▶ [Input data]
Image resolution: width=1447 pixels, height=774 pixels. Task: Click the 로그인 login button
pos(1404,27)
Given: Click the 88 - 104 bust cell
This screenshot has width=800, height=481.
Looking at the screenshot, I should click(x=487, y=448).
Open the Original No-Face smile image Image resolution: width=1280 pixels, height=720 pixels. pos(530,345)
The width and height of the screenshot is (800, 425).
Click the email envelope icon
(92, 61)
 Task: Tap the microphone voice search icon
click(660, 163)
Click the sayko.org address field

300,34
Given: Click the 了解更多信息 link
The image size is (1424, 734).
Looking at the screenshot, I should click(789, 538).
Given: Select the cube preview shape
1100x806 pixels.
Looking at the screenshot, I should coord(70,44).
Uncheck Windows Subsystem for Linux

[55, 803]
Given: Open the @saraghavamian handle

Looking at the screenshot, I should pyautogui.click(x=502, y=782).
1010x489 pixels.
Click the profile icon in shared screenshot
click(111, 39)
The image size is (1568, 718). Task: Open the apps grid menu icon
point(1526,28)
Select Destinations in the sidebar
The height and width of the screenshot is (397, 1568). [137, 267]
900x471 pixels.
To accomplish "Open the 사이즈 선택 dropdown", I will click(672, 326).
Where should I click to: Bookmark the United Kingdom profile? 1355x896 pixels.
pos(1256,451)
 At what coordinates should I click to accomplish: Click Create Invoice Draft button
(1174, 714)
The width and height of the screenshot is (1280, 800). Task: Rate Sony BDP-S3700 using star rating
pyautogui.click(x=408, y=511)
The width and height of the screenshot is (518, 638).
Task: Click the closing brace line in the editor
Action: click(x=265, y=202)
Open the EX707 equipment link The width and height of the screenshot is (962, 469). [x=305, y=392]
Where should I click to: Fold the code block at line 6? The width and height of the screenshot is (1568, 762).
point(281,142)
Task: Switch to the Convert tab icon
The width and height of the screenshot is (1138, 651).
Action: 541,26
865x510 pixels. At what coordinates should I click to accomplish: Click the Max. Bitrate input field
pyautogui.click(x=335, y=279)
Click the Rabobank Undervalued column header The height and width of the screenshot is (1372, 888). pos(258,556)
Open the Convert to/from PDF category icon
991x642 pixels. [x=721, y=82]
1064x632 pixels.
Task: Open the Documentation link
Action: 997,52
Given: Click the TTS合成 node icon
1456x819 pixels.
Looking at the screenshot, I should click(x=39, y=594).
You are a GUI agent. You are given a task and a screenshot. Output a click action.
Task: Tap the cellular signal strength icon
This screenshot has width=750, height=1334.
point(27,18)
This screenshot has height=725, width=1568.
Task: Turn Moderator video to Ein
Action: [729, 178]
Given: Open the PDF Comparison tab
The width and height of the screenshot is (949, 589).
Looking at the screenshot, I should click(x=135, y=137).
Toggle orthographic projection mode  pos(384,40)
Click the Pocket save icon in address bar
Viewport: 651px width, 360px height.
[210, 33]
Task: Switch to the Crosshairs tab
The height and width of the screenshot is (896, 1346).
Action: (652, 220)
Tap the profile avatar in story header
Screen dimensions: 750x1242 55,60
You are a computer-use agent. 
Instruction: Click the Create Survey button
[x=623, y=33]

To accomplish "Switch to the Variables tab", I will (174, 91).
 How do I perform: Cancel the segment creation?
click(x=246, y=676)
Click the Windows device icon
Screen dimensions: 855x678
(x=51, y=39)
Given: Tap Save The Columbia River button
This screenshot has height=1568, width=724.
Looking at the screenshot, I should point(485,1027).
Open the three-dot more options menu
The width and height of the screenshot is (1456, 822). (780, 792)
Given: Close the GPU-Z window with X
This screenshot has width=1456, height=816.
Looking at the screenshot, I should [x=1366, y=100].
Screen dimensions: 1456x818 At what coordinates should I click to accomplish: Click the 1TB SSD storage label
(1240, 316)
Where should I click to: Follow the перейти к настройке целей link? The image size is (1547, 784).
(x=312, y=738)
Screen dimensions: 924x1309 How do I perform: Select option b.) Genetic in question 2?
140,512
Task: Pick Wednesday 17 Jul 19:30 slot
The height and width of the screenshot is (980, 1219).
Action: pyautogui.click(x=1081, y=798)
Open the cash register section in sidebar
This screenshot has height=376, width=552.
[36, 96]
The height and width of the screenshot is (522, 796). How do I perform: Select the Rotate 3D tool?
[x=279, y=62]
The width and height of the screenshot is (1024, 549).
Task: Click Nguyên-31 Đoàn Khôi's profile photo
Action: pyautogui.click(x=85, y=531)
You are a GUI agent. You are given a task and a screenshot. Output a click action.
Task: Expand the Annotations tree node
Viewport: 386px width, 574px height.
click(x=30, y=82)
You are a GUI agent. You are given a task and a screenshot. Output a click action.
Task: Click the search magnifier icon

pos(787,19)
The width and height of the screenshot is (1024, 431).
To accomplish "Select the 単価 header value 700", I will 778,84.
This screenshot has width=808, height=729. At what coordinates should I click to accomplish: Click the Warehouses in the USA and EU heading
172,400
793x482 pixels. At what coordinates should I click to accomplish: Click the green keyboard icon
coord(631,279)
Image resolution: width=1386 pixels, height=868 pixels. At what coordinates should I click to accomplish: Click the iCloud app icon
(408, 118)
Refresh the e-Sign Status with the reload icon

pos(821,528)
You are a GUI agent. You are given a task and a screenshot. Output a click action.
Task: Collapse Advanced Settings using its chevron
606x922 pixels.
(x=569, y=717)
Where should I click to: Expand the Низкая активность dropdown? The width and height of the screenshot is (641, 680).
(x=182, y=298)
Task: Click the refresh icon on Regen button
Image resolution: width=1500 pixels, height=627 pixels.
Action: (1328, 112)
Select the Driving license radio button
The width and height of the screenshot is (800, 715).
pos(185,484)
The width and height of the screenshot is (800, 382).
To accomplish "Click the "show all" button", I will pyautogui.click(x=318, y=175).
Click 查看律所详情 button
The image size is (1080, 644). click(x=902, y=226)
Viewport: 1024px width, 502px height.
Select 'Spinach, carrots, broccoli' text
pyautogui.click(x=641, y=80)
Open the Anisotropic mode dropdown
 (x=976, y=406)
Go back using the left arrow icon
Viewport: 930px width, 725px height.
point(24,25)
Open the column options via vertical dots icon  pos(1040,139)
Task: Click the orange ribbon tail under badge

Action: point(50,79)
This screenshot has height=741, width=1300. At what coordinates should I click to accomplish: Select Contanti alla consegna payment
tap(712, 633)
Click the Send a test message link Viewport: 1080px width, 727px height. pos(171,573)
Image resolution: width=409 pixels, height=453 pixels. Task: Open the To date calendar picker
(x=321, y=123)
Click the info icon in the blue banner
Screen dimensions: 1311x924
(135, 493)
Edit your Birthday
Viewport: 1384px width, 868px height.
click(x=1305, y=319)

▶ [Your task] All that the answer may hold is the lines from the one with "This screenshot has width=808, height=729." through the end of the data, set down exactly as they appear.

▶ [Answer space]
This screenshot has width=808, height=729. At what coordinates should I click to accomplish: Click the Warehouses in the USA and EU heading
172,400
793x482 pixels. At what coordinates should I click to accomplish: Click the green keyboard icon
coord(631,279)
Image resolution: width=1386 pixels, height=868 pixels. At what coordinates should I click to accomplish: Click the iCloud app icon
(408, 118)
Refresh the e-Sign Status with the reload icon

pos(821,528)
You are a GUI agent. You are given a task and a screenshot. Output a click action.
Task: Collapse Advanced Settings using its chevron
606x922 pixels.
(x=569, y=717)
Where should I click to: Expand the Низкая активность dropdown? The width and height of the screenshot is (641, 680).
(x=182, y=298)
Task: Click the refresh icon on Regen button
Image resolution: width=1500 pixels, height=627 pixels.
Action: (1328, 112)
Select the Driving license radio button
The width and height of the screenshot is (800, 715).
pos(185,484)
The width and height of the screenshot is (800, 382).
To accomplish "Click the "show all" button", I will pyautogui.click(x=318, y=175).
Click 查看律所详情 button
The image size is (1080, 644). click(x=902, y=226)
Viewport: 1024px width, 502px height.
Select 'Spinach, carrots, broccoli' text
pyautogui.click(x=641, y=80)
Open the Anisotropic mode dropdown
 (x=976, y=406)
Go back using the left arrow icon
Viewport: 930px width, 725px height.
point(24,25)
Open the column options via vertical dots icon  pos(1040,139)
Task: Click the orange ribbon tail under badge

Action: point(50,79)
This screenshot has height=741, width=1300. At what coordinates should I click to accomplish: Select Contanti alla consegna payment
tap(712, 633)
Click the Send a test message link Viewport: 1080px width, 727px height. pos(171,573)
Image resolution: width=409 pixels, height=453 pixels. Task: Open the To date calendar picker
(x=321, y=123)
Click the info icon in the blue banner
Screen dimensions: 1311x924
(135, 493)
Edit your Birthday
Viewport: 1384px width, 868px height.
click(x=1305, y=319)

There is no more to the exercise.